ジョーに虎の巻!

 阪神に新加入する城島健司捕手(33)に対して、球団が自軍投手陣の特長を収録したスペシャル資料映像を準備していることが6日、分かった。5年ぶりの日本球界に復帰する城島は「コミュニケーションはバッテリーには必要」と話しているだけに、チームが参考資料となる映像を用意している。城島がスムーズにチームにとけ込めるように、予習用のお宝映像でバックアップする。真弓明信監督(56)も来春オープン戦で城島を積極起用する方針を明かした。

 えりすぐりのお宝映像が、新加入の城島に用意される。球団は、城島が自軍投手陣を把握できるように、特別編集の映像を用意していることが、分かった。球団関係者は「どんな形で要求されてもいいように準備しています」。藤川、安藤、岩田、能見らの投球が、DVDでもビデオテープでも写真でも、記録媒体を問わずに準備される。

 まさに「虎の巻」だ。城島は、阪神の印象について「内部のことはまだわからない。プロでも数えるほどしか試合をしていない」と話している。日本で阪神との対戦は計13試合で、ダイエー時代の03年日本シリーズとソフトバンク時代の05年交流戦だけ。06年からはマリナーズ移籍しており、ほぼ未知の球団といえる。試合でリードするためには各投手の球種や特長などを把握することが必須。球団関係者は「パ・リーグでやっていたし、メジャーリーグで4年間やっている間にレギュラーも変わっている。あらゆる形で情報を伝えることになる」と話した。
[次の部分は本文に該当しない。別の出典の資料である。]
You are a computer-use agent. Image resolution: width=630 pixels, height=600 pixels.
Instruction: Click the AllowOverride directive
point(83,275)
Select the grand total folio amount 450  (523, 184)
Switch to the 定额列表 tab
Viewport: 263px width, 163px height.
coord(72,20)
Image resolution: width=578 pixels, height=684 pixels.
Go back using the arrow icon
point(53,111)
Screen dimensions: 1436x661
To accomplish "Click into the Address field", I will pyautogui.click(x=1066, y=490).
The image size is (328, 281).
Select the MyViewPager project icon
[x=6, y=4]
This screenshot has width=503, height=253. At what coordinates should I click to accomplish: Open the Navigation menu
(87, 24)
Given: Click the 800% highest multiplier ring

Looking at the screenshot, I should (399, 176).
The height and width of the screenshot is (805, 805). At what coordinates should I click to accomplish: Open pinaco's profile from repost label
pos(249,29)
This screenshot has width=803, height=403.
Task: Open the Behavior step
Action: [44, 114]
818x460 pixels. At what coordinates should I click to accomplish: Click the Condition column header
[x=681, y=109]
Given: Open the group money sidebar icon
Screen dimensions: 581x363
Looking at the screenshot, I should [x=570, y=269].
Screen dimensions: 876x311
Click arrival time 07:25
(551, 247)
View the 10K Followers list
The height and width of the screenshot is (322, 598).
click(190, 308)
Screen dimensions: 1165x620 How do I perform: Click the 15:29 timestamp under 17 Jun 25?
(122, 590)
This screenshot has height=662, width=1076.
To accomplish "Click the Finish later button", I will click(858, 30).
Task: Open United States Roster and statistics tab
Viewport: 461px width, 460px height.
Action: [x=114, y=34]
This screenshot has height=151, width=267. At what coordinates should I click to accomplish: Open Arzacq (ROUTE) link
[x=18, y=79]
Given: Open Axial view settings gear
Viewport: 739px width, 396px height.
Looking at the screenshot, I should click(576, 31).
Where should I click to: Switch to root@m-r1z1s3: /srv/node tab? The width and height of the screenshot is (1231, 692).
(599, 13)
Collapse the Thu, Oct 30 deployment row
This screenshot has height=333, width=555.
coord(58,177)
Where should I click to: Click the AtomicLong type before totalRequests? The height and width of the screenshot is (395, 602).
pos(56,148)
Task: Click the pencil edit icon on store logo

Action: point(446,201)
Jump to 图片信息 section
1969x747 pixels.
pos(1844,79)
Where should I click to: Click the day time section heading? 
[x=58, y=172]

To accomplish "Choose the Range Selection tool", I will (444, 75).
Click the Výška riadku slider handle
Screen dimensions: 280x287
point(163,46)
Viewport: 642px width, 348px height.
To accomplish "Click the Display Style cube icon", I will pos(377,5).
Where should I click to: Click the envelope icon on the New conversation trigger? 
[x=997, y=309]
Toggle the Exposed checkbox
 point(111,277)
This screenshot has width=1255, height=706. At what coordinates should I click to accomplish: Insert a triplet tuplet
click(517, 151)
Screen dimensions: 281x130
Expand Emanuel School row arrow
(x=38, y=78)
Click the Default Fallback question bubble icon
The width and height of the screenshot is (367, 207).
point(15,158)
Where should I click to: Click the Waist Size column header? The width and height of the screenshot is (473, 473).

 「虎の巻」は城島の性格にもマッチする。日本人捕手で初のメジャーリーガーとなった05年12月には渡米前に、マリナーズ投手陣のDVDを取り寄せて、その特長を頭に入れた。さらに同僚となるイチローらにチーム事情を電話で聞くなど、新しい環境に適応するための事前準備を大切にしている。城島が阪神に対しても同じ要望を出すことは、十分に予想される状況だ。

 城島は、入団に合意した10月27日の会見で「僕はルーキーですから。阪神では新人。まず投手陣には自分をしってもらうこと。コミュニケーションがバッテリーには大事」と話している。来年2月1日の春季キャンプ初日からどんどんコミュニケーションをとっていくためにも、冬の間にしっかりとした予習が必要だ。

 「野手8人に堂々とプロテクターを見せられるように、このオフの間にしっかりイメージをつくって、ユニホームに袖を通したい」と語った城島。投手との信頼関係を大事にするスーパー捕手にとって「虎の巻」が大きな手助けになる。